--- Passage for review Enclosed Below ---

# New workbench



## seanybaby (12 Jan 2008)

My next project will be a hefty workbench. It's a pretty simple design really, breadboard ends, 2 record vices, tool tray, 4 draws with those metal runners, round dog holes, stand will be right to floor and also quite high at 980mm. Stand will also be of a knock down construction.

I decided not to over complicate the design with too many features and went for a very sturdy bench that i can move if needs be. It is also a space to store all my hand tools.












Took me 4 hours to plane, biscuit and glue the main top.


----------



## Paul Chapman (12 Jan 2008)

Looks good, Sean, but I think I would have been inclined to put at least one leg near to the right-hand end for a bit of extra stability and rigidity. But you could always add that afterwards if you find it necessary. Look forward to seeing it progress.

Cheers :wink: 

Paul


----------



## seanybaby (12 Jan 2008)

The stand size isn't finalised yet. Once i have fit both vices i will be making the stand to fit the gap. :wink:


----------



## Chris Knight (12 Jan 2008)

Sean,
I don't really understand why the tail vice is an issue - just leave a few inches under the top for it, it doesn't mean you have to sacrifice length on your cabinet in the lower section. You'll just lose one drawer or a bit of hight in a cupboard etc.


----------



## OPJ (13 Jan 2008)

--- End of Enclosed Passage for review ---
--- Given records Enclosed Below ---

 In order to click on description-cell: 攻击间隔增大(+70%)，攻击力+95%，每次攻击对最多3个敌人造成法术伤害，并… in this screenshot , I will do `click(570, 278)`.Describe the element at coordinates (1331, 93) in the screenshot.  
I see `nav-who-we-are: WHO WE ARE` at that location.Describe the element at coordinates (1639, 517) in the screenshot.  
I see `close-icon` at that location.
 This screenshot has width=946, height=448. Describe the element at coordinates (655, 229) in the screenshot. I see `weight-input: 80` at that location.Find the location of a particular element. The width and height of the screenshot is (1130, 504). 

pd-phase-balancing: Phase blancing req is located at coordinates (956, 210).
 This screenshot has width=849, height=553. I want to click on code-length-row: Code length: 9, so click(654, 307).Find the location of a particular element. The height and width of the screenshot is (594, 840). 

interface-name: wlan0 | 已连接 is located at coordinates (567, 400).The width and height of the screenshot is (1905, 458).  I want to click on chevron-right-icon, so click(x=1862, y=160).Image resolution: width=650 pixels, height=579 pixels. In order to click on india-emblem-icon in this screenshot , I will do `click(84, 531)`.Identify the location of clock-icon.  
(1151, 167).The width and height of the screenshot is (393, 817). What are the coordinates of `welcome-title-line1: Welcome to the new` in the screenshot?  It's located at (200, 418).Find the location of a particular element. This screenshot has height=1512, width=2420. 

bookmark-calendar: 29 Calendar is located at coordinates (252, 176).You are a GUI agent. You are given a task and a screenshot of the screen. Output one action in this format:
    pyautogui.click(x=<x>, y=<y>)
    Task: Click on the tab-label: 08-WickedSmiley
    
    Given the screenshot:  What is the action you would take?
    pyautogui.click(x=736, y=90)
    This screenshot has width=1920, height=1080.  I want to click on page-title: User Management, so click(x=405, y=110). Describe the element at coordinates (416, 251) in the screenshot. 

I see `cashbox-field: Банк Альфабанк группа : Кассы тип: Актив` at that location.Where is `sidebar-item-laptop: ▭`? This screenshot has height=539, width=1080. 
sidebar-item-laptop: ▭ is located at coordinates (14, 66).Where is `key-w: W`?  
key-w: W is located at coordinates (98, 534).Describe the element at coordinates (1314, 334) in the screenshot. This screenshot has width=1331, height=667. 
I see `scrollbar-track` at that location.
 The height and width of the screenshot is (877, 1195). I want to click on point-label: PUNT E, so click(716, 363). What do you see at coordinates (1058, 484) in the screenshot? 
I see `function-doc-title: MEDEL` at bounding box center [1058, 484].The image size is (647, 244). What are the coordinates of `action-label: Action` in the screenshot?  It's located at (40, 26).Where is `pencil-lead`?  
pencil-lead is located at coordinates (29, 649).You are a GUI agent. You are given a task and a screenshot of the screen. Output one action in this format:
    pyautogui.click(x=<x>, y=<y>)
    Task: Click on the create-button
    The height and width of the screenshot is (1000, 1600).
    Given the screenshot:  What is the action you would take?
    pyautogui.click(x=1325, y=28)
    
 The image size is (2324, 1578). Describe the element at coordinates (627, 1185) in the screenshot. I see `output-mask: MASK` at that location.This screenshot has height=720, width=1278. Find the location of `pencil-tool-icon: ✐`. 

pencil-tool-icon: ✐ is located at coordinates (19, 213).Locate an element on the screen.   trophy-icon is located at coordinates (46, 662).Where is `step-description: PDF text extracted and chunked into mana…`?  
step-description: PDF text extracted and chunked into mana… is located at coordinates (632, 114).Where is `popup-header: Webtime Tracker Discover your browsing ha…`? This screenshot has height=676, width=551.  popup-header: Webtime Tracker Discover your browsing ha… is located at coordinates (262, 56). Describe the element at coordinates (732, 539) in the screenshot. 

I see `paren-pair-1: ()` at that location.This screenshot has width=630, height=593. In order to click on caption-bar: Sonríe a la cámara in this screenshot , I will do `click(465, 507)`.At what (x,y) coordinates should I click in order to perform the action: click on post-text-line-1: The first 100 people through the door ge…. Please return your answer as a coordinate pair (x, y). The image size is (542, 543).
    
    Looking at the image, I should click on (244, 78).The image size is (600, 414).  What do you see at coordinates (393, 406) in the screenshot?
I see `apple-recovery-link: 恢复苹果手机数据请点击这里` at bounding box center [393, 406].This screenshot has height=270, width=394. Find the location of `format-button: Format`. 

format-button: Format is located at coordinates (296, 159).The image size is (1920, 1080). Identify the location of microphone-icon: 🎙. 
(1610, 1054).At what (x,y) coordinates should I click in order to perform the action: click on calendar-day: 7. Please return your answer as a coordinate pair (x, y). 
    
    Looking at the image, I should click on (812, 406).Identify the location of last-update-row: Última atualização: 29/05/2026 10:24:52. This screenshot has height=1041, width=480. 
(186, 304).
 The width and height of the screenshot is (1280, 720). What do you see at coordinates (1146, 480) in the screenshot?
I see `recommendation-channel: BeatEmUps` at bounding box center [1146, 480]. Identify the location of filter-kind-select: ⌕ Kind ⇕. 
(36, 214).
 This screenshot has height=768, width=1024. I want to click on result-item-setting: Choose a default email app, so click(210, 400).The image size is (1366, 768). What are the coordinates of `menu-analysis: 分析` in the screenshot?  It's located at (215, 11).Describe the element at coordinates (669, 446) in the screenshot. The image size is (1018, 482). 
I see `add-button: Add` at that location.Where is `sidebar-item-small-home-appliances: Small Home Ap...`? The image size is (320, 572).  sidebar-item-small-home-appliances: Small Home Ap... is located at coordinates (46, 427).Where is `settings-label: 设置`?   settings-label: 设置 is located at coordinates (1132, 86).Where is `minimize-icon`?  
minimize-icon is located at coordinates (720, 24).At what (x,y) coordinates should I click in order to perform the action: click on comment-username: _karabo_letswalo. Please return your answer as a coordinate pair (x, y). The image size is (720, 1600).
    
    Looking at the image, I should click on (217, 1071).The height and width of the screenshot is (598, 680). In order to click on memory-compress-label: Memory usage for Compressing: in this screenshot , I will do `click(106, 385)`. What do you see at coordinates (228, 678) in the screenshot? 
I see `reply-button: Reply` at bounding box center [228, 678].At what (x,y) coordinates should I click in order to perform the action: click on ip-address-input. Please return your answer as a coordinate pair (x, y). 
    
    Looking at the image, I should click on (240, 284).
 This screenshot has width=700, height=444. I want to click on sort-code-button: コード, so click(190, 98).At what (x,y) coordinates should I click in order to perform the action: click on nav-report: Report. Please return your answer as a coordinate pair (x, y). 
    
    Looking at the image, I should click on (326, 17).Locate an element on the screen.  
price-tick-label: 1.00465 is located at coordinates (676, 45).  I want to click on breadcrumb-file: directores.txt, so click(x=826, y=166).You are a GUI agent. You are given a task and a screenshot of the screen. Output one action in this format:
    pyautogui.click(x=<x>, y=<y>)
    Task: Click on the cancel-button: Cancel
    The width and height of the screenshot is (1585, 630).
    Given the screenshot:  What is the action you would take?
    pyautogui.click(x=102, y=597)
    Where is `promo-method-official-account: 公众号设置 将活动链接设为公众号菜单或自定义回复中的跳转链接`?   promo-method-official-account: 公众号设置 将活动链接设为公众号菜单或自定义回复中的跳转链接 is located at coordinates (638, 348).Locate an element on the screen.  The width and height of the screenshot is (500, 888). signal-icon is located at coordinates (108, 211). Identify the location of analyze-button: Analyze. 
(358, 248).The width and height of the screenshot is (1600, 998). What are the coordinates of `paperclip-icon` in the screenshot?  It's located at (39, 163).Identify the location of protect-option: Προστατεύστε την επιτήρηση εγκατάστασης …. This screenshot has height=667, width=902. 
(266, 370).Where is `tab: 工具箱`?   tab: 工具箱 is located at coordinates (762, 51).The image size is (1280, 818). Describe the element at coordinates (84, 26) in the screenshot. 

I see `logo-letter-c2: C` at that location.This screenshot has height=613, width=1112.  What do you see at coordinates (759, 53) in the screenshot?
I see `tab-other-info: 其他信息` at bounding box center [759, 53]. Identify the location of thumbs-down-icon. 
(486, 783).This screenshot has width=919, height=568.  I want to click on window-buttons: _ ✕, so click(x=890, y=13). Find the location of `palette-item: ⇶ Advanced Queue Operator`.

--- End of Enclosed Given records ---

=== Exercises ===
1. Return the passage of the workbench thread between "My next project" and "my hand tools.", inclusive.
2. In the workbench thread, how long did it take seanybaby to plane, biscuit and glue the main top?
3. Continue the forum thread about the new workbench from the point where it stops.

=== Outputs for the tasks ===
1.
My next project will be a hefty workbench. It's a pretty simple design really, breadboard ends, 2 record vices, tool tray, 4 draws with those metal runners, round dog holes, stand will be right to floor and also quite high at 980mm. Stand will also be of a knock down construction.

I decided not to over complicate the design with too many features and went for a very sturdy bench that i can move if needs be. It is also a space to store all my hand tools.

2. 4 hours.

3.
Glad to see you're going for a knock-down construction but, really, this isn't fair - we're not allowed to make a nice bench at college because "_it isn't a piece of furniture_".  :evil: 

I'm looking forward to seeing this ...and perhaps stealing a few ideas for future reference! :wink:


----------



## seanybaby (13 Jan 2008)

I will be making the stand (draws) as big as possible thats why i'm waiting until i have installed the vices, so i know the exact biggest possible size.


OPJ - I expect you pay for your course? Of course a fancy bench IS a piece of furniture. I would go ahead with it, especially if it is the only time you are able to get good access to high quality machines. I can make whatever i want on my course. However the only piece that is marked by an assessor is a small jewelery box in the summer.

Want some help with workbenches have a browse through Lord Nibbos post https://www.ukworkshop.co.uk/forums...s=0&postorder=asc&highlight=workbench&start=0
It gave me some good ideas towards construction. Cheers Lord


----------



## wizer (13 Jan 2008)

seanybaby":29ldteyf said:


> I will be making the stand (draws) as big as possible thats why i'm waiting until i have installed the vices, so i know the exact biggest possible size.



I think your missing the point? Or Maybe I am? You are wasting a lot of space under the tail vice. You could take your drawer units right up to the edge of the table. I certainly think you should have legs there.


----------



## seanybaby (13 Jan 2008)

WiZeR":34091p96 said:


> I think your missing the point?



Ahh i get you, i could have the drawers AND/OR cupboards right across the whole bench? plus also making it more stable.


----------



## wizer (13 Jan 2008)

that's it mate, no sense in having wasted space and you'll get more support around the vice.


----------



## seanybaby (14 Jan 2008)

I have been thinking i would sooner have drawers rather than a cupboard. How wide can a draw be? On the drawing iv'e made it measures 1590mm however it would be a little shorter than that at around 1400mm. Is that too wide?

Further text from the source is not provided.